_TASK INSTRUCTIONS_
With the string "target" as the filter, copy each matching line from the records.

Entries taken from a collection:
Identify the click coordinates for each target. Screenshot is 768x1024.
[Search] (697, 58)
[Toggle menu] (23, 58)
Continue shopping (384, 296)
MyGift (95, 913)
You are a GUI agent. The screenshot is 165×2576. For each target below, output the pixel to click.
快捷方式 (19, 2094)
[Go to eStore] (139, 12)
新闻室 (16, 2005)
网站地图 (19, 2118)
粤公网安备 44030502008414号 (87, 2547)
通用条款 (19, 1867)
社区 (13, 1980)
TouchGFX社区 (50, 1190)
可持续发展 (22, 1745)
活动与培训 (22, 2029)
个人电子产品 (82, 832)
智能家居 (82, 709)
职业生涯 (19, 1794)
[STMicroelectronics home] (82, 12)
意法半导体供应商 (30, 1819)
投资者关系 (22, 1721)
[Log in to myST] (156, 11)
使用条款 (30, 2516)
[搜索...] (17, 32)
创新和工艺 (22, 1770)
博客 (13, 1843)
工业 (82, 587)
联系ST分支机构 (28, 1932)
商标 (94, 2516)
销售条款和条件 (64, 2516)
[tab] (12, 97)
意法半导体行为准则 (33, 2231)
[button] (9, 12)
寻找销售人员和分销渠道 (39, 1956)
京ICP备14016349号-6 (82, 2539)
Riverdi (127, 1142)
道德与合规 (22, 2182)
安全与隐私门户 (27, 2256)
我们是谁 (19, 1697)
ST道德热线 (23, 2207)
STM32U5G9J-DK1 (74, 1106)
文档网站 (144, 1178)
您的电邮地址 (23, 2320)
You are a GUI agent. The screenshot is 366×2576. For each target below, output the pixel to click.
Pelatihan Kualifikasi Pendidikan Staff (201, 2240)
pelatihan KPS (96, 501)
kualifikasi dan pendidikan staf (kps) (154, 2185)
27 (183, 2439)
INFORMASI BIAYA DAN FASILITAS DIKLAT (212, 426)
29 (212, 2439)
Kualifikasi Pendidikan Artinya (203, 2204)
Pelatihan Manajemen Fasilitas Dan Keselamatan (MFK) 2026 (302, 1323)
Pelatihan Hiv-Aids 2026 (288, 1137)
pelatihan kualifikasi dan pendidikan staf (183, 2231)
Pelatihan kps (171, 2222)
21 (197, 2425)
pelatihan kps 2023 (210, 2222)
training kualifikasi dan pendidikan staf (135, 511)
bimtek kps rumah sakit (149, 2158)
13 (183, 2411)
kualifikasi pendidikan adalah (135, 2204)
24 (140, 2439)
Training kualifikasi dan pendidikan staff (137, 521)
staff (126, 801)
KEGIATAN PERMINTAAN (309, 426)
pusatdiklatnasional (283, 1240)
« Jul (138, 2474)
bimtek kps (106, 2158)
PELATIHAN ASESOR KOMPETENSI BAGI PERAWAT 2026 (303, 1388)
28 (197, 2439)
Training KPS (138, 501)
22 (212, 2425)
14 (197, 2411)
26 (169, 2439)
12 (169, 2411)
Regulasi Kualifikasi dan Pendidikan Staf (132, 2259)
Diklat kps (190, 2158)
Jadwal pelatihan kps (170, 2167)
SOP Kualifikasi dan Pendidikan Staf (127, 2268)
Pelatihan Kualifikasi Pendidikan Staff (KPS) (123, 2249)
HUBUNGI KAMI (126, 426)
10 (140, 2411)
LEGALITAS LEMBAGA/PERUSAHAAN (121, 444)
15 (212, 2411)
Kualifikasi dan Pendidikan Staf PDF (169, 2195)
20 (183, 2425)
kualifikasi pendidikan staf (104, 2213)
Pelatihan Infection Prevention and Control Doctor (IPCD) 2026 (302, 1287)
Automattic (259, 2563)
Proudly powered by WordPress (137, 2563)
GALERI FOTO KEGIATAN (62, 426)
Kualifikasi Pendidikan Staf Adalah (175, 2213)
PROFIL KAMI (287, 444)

_TASK SOLUTION_
Identify the click coordinates for each target. Screenshot is 768x1024.
You are a GUI agent. The screenshot is 165×2576. For each target below, output the pixel to click.
You are a GUI agent. The screenshot is 366×2576. For each target below, output the pixel to click.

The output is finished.